═════ ENTRIES ═════

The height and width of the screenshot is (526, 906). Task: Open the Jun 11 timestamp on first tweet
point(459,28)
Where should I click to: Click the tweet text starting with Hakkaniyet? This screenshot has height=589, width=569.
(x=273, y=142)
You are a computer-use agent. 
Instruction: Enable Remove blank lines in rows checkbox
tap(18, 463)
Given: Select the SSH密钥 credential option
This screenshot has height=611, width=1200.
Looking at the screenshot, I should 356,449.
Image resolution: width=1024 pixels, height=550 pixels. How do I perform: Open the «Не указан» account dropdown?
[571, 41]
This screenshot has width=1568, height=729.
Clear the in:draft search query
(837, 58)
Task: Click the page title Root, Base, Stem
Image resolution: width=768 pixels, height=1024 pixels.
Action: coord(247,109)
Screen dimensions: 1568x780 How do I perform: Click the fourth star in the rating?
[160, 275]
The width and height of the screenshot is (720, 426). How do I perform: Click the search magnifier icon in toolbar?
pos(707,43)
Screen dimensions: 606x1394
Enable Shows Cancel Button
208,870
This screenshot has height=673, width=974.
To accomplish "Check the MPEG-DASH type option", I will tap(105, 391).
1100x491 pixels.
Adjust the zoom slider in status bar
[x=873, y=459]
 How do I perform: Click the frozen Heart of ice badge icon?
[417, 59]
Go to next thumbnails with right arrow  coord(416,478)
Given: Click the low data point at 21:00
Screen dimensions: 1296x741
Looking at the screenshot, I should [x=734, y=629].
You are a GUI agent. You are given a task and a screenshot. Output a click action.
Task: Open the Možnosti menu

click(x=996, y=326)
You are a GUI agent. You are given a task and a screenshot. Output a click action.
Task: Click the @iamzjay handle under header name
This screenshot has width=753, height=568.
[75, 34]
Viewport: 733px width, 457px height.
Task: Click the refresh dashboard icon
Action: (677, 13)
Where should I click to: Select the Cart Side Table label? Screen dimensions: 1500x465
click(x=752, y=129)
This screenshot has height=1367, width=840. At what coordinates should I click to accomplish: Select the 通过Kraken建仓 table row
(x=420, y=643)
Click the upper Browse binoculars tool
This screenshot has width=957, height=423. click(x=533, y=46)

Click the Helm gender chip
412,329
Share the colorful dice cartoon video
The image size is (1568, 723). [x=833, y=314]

═════

• **GIVEN EXERCISE**: Output every line of the material above as a Markdown table with the columns "Row" and "Material line", numbering each row and leaving out blank lines.

• **ANSWER TO THE TASK**:
| Row | Material line |
|---|---|
| 1 | The height and width of the screenshot is (526, 906). Task: Open the Jun 11 timestamp on first tweet |
| 2 | point(459,28) |
| 3 | Where should I click to: Click the tweet text starting with Hakkaniyet? This screenshot has height=589, width=569. |
| 4 | (x=273, y=142) |
| 5 | You are a computer-use agent.  |
| 6 | Instruction: Enable Remove blank lines in rows checkbox |
| 7 | tap(18, 463) |
| 8 | Given: Select the SSH密钥 credential option |
| 9 | This screenshot has height=611, width=1200. |
| 10 | Looking at the screenshot, I should 356,449. |
| 11 | Image resolution: width=1024 pixels, height=550 pixels. How do I perform: Open the «Не указан» account dropdown? |
| 12 | [571, 41] |
| 13 | This screenshot has width=1568, height=729. |
| 14 | Clear the in:draft search query |
| 15 | (837, 58) |
| 16 | Task: Click the page title Root, Base, Stem |
| 17 | Image resolution: width=768 pixels, height=1024 pixels. |
| 18 | Action: coord(247,109) |
| 19 | Screen dimensions: 1568x780 How do I perform: Click the fourth star in the rating? |
| 20 | [160, 275] |
| 21 | The width and height of the screenshot is (720, 426). How do I perform: Click the search magnifier icon in toolbar? |
| 22 | pos(707,43) |
| 23 | Screen dimensions: 606x1394 |
| 24 | Enable Shows Cancel Button |
| 25 | 208,870 |
| 26 | This screenshot has height=673, width=974. |
| 27 | To accomplish "Check the MPEG-DASH type option", I will tap(105, 391). |
| 28 | 1100x491 pixels. |
| 29 | Adjust the zoom slider in status bar |
| 30 | [x=873, y=459] |
| 31 |  How do I perform: Click the frozen Heart of ice badge icon? |
| 32 | [417, 59] |
| 33 | Go to next thumbnails with right arrow  coord(416,478) |
| 34 | Given: Click the low data point at 21:00 |
| 35 | Screen dimensions: 1296x741 |
| 36 | Looking at the screenshot, I should [x=734, y=629]. |
| 37 | You are a GUI agent. You are given a task and a screenshot. Output a click action. |
| 38 | Task: Open the Možnosti menu |
| 39 | click(x=996, y=326) |
| 40 | You are a GUI agent. You are given a task and a screenshot. Output a click action. |
| 41 | Task: Click the @iamzjay handle under header name |
| 42 | This screenshot has width=753, height=568. |
| 43 | [75, 34] |
| 44 | Viewport: 733px width, 457px height. |
| 45 | Task: Click the refresh dashboard icon |
| 46 | Action: (677, 13) |
| 47 | Where should I click to: Select the Cart Side Table label? Screen dimensions: 1500x465 |
| 48 | click(x=752, y=129) |
| 49 | This screenshot has height=1367, width=840. At what coordinates should I click to accomplish: Select the 通过Kraken建仓 table row |
| 50 | (x=420, y=643) |
| 51 | Click the upper Browse binoculars tool |
| 52 | This screenshot has width=957, height=423. click(x=533, y=46) |
| 53 | Click the Helm gender chip |
| 54 | 412,329 |
| 55 | Share the colorful dice cartoon video |
| 56 | The image size is (1568, 723). [x=833, y=314] |